If Imran Khan targeted Nawaz Sharif during the campaign because he was the man to beat (Asif Zardari already been written off as a has-been), Kejriwal has trained his guns on Narendra Modi (Congress and Rahul Gandhi being virtual write-offs in the forthcoming elections).

Just as Imran Khan also took pot shots at Zardari but obliquely, Kejriwal takes pot shots at the Queen Mother and Heir Apparent, but obliquely.

In Imran Khan’s case the youth voter was seen as the x-factor and it was widely believed that he was the youth icon.

Similarly, the AAP seems to be finding resonance among the youth which is the visible face of his support base.
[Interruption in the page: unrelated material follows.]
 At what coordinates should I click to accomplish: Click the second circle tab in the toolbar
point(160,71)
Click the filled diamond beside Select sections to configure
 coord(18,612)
But just as when the votes were counted in Pakistan it turned out that most of the young people had in fact voted for Sharif, so it is likely to turn out in India where by all accounts Modi is seen as a more solid candidate with an established track record of good governance and as someone with a clear development program that will create jobs and opportunities.

The Pakistan People’s Party surreptitiously backed Imran Khan, convinced that he would cut into Sharif’s vote bank; the Congress too seems to have indulged Kejriwal in the fond belief that he would cut into the support that the BJP hoped to get from people disgusted with Congress corruption.

Of course, like Imran Khan who soon seemed to go out of control of his minders, so too with Kejriwal who seems to have damaged his backers more than anyone else.

Also, if Imran Khan was seen to enjoy the hidden support of the Inter Services Intelligence and other ‘deep state’ elements, Kejriwal has never convincingly answered charges of his connections with foreign donors like the Ford Foundation.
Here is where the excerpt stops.